CMS Updates Drug Pricing Dashboard, Calls for Affordable and Accessible Pharmaceuticals

Regulatory NewsRegulatory News | 14 November 2016 |  By 

As the rising prices of pharmaceuticals continue to hurt Americans' pockets, the US Centers for Medicare & Medicaid Services (CMS) are using transparency to highlight some of the steepest price spikes that are costing Medicare and Medicaid the most.

In order to provide a better sense of “the frequency and pervasiveness of these increases,” CMS’ acting administrator Andy Slavitt, chief data officer Niall Brennan and deputy chief of staff Tim Gronniger on Monday announced an update to an interactive tool tracking the price of drugs purchased for Medicare beneficiaries.

In addition, CMS released another dashboard with data on drugs purchased for Medicaid beneficiaries, which totaled $57 billion in spending in 2015. CMS also added some high-level information on rebates provided by drug manufacturers to offset some of the high drug costs in Medicare. 

Massive Increases

Despite congressional hearings earlier this year targeting and shaming drug companies for exorbitant price increases, Medicaid saw its spending rise by 300% or more for at least six different drugs.

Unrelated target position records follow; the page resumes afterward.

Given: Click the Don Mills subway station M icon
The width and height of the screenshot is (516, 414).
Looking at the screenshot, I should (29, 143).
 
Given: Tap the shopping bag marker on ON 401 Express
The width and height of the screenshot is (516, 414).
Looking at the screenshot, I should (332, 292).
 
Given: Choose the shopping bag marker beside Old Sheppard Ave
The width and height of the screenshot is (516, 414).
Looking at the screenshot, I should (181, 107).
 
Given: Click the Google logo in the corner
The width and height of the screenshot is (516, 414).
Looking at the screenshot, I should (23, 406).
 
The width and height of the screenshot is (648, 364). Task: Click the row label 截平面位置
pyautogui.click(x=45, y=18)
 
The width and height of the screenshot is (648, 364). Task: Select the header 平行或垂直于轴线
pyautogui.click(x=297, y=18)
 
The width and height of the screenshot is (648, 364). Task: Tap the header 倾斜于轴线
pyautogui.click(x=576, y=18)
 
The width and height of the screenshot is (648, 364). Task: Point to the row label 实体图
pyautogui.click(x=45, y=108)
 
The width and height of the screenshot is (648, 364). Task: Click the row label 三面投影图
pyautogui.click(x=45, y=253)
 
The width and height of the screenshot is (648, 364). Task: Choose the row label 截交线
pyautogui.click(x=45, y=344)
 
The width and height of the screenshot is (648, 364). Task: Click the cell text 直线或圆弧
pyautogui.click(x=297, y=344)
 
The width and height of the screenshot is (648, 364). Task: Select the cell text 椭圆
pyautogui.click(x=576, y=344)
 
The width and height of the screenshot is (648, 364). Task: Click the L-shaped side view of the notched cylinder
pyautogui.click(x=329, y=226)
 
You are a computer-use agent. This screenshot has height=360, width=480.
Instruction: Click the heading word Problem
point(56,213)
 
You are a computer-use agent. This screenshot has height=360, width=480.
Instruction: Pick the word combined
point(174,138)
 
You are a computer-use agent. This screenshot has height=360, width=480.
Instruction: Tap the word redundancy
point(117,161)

One of those increases came from Valeant Pharmaceuticals, a company that had to defend itself before Congress in May because of its price increases. As the CMS data show, the price of Valeant’s Ativan (lorazepam) rose from an average cost per unit of less than $40 to more than $200 between 2014 and 2015.


CMS’ total spending for another Valeant drug, known as Glumetza (metformin HCl) rose by 829% between 2014 and 2015.


In addition, CMS continues to pay hefty sums for just a small handful of pharmaceuticals.

“The five Medicare Part D drugs with highest total drug spending each accounted for more than $2 billion in gross spending in Part D in 2015. The five drugs with the highest total Medicare Part B spending in 2015 are the same as 2014 and combined they totaled more than $7 billion in spending,” Slavitt, Brennan and Gronniger write.